Hiring is tough. Finding a new position in games is tough. Both sides are often under huge pressure, and yet we’re seeing the same frustrations repeating across the industry. Too many studios are still expecting candidates to simply wait around until someone “better” appears. It’s inhuman, and it’s damaging to everyone involved. Pipelines are slowing down, projects are missing deadlines, and good people are walking away because hiring processes have become far more complicated than they need to be.
Below are a few of the most common assumptions we see, and why they’re holding studios back.

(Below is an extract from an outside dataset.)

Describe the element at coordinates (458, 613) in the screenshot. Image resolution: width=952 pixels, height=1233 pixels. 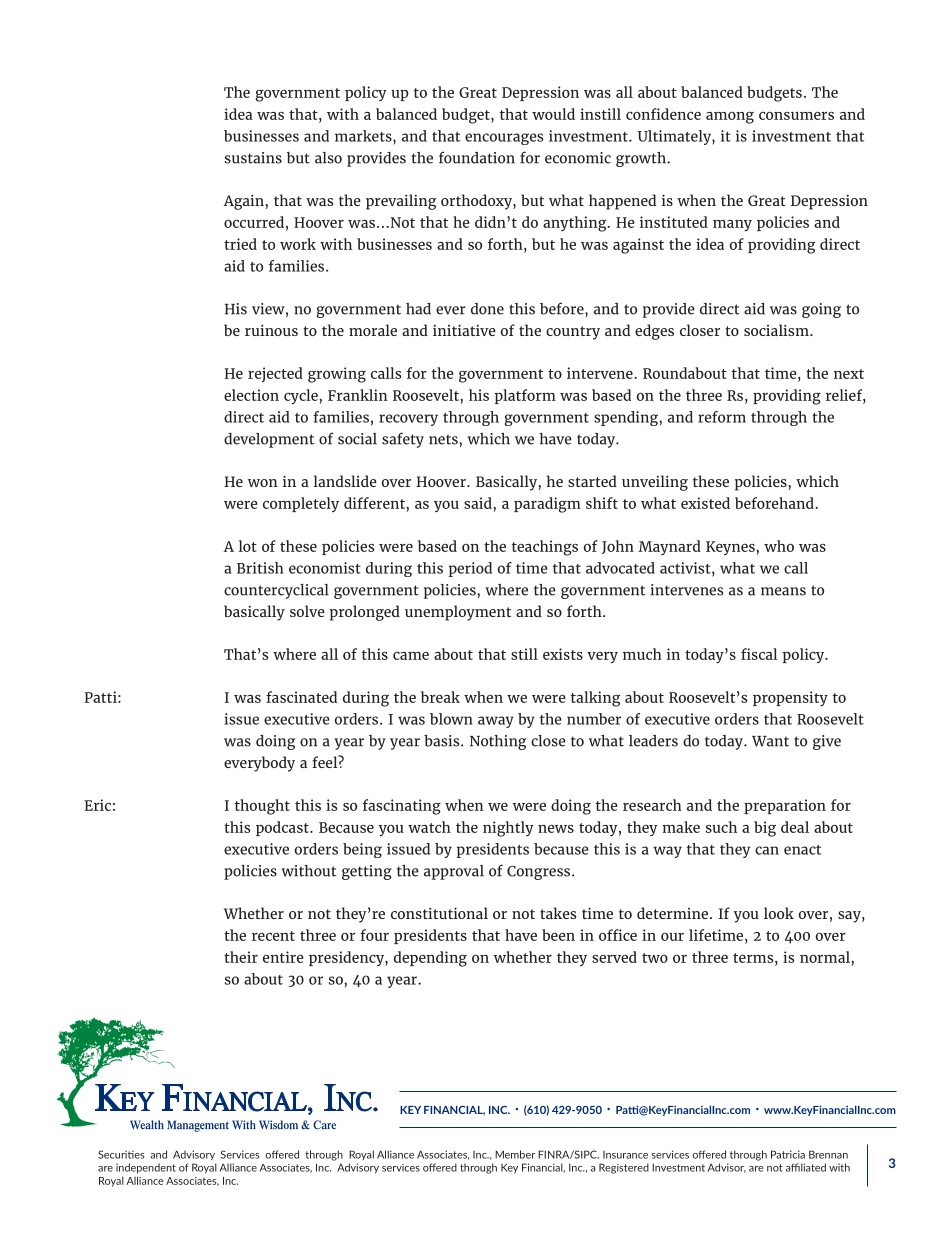
I see `unemployment` at that location.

- There are always better candidates out there
This idea simply isn’t true. Many studios hold onto an image of a hidden unicorn candidate, someone who’s a flawless technical match, available right now, willing to take a salary cut and relocate at short notice. The problem is that person doesn’t exist.
The best ability in recruitment is availability. The perfect match rarely aligns in timing, skills, salary, and personality all at once. Games is one of the most specific industries in the world, where roles are deeply niche and expectations sky-high. Waiting endlessly for the “perfect” person only slows progress. Hiring isn’t about finding someone flawless, it’s about finding someone capable, aligned, and ready to grow with the team.
- Holding candidates in process pens
We’ve seen it happen countless times: studios holding good candidates in limbo while they “wait for more to come through.” Comparison can be important, but keeping someone waiting for weeks on the chance that another candidate might appear is one of the fastest ways to kill excitement and trust.
What kind of message does that send? It says, “We like you, but only if we don’t find someone better.” That’s not the image of a studio people want to work for.
In some cases, we’ve even seen two strong candidates reach final interview stages at different times. One is ready, but instead of moving forward, the studio waits for the second to catch up so they can compare side by side. By the time that happens, the first candidate has already accepted another role, and the second one has nobody left to benchmark against. Both are gone.
Momentum matters. If someone feels right, move. The longer you wait, the faster you lose the people who are genuinely interested.
- The “not quite right” limbo
This is one of the toughest areas for hiring managers, when a candidate isn’t a 100% match, but they’re clearly the closest fit you’ve seen. The question to ask is whether your expectations might be slightly off.
Are you chasing perfection, or are you building the right environment for someone capable to thrive? Because in a creative industry like games, a 100% fit is about as likely as finding two waves that move in the same shape.
Strong hires often come from people who tick 80% of the boxes and have the drive to learn the rest. Over-filtering for precision not only shrinks your pool but also removes the opportunity to discover someone who might grow into the role far better than expected.
A final thought
Hiring is as human as it gets. It’s people trying to understand other people, through processes, pressure, and imperfect information. Sometimes the best move isn’t to tighten the rules, but to loosen them a little, to act faster, communicate clearly, and make decisions with empathy instead of hesitation.
Studios that move with confidence and trust in their own judgment rarely lose out. Those that wait too long often watch great talent walk away.